Fay Thompson to sign book on gospel singing at Virtually Unlimited Bookstore Nov. 4

Release Date: 10/5/2004. Expired: 11/4/2004

Former voice and piano teacher Fay Jennings Thompson will sell and sign copies of her book, Notes on Shaped Notes, a chronicle of convention-style gospel music, at the Virtually Unlimited Bookstore inside The Renaissance Center in Dickson on Nov. 4.

Thompson will be in the bookstore beginning at 5:30 p.m. Nov. 4 and will be available to sign books until the end of intermission during that night’s Solid Gospel series concert featuring the Chuck Wagon Gang.

Thompson, who spent her life in gospel music, taught voice and piano at Nashville’s Free Will Baptist Bible College, in a private studio and in “singing schools” sponsored by the Vaughan Music Publishing Company of Lawrenceburg, Tenn. She continues as a faculty member at the Cumberland Valley School of Gospel Music held each June in Pulaski, Tenn.

Her book, subtitled Remembering... Some Places, Events, and People in the History of Traditional Convention-Style Gospel Music, spans the years from the time of the early seven-shaped-note songbooks by reporting on the pioneers and their publications.
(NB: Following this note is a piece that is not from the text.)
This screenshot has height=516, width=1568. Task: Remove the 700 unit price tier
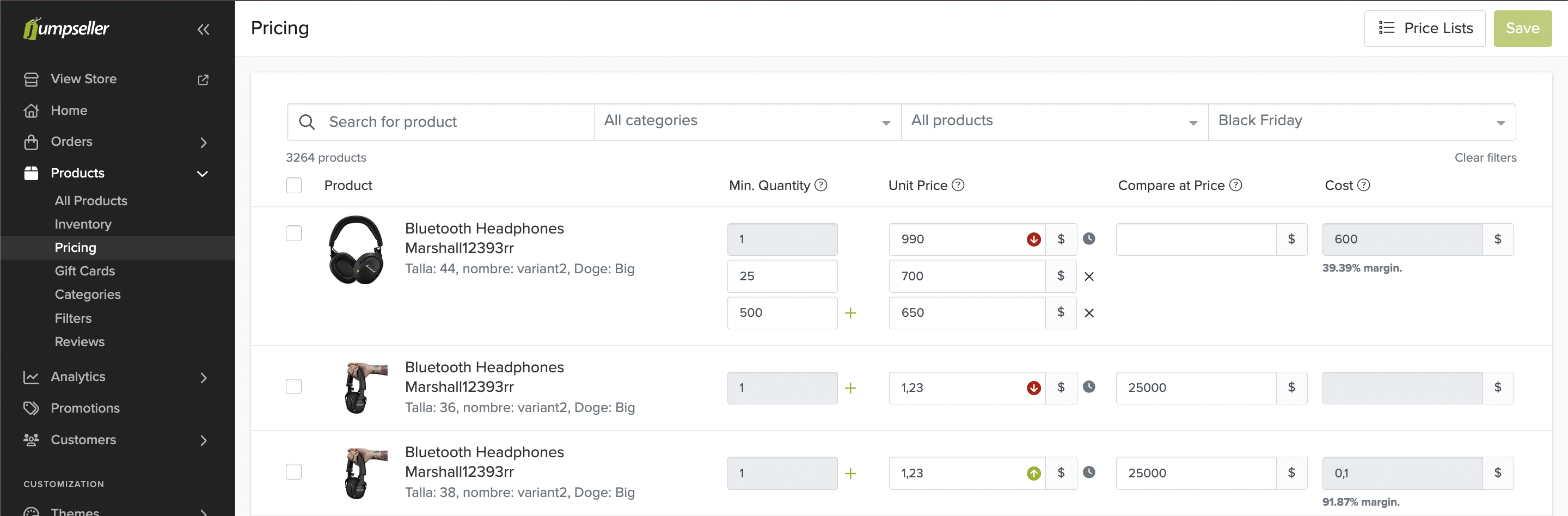(1089, 277)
It includes information on the music schools that swept the South, coming out of Virginia into Tennessee and Texas.

In addition to 33 brief chapters on the history of convention singing, the 143-page softcover includes more than 50 photographs of those gospel music pioneers, including one of Thompson with Tennessee’s World War I hero Sgt. Alvin C. York, who became influential in convention singing after his Christian conversion.

“I don’t remember being at the first gospel singing I attended because I was a baby in a basket,” Thompson writes in the biographical introduction to the book. “I went to every singing and singing school that my parents, Oliver S. and Alma C. Jennings, attended. They soon got me involved. Dad arranged for me to sing a solo on Nashville radio station WSIX when I was only two years old.”
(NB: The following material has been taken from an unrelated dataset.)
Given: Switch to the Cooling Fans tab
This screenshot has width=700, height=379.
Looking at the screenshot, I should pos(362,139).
Thompson and her parents, performing as the Jennings Trio, were a widely hailed group in gospel music.

She began singing soprano in the Old Hickory Junior Quartet at age eight and at 11 began teaching piano to students after school and on weekends.

The Jennings Trio began a weekly gospel radio program on WSIX shortly after World War II ended, occasionally singing on television and performing regularly at the All Nite Singings at the Ryman Auditorium, birthplace of the Grand Ole Opry.

She earned her Bachelor of Music degree in 1953 from George Peabody College for Teachers, now a part of Vanderbilt University, and took graduate music classes and taught piano at the New Orleans Baptist Theological Seminary before receiving her Master of Music degree in voice from Peabody in 1961.

Thompson taught on the musical faculty at Free Will Baptist Bible College for more than 20 years and served 34 years as pianist and assistant organist at Nashville’s Immanuel Baptist Church.

“I owe much to seven-shaped-note singers and singings because that is where I got my start in music,” Thompson writes. “This book is a record of some of the places, events, and people I remember from my long life in gospel music.”

Copies of Notes on Shaped Notes, published by Fields Publishing Inc., are available in the Virtually Unlimited Bookstore for $12 and can be purchased in advance or during Thompson’s visit beginning at 5:30 p.m. Nov. 4.

The Virtually Unlimited Bookstore is open 9 a.m.-6 p.m. Mondays, 9 a.m.-7 p.m. Tuesdays-Fridays and 10 a.m.-6 p.m. Saturdays. For more information, call (615)740-5512.

The Renaissance Center is an arts and technology education and performing arts center at 855 Highway 46 South in Dickson, just 35 miles west of Nashville on Interstate 40 at exit 172.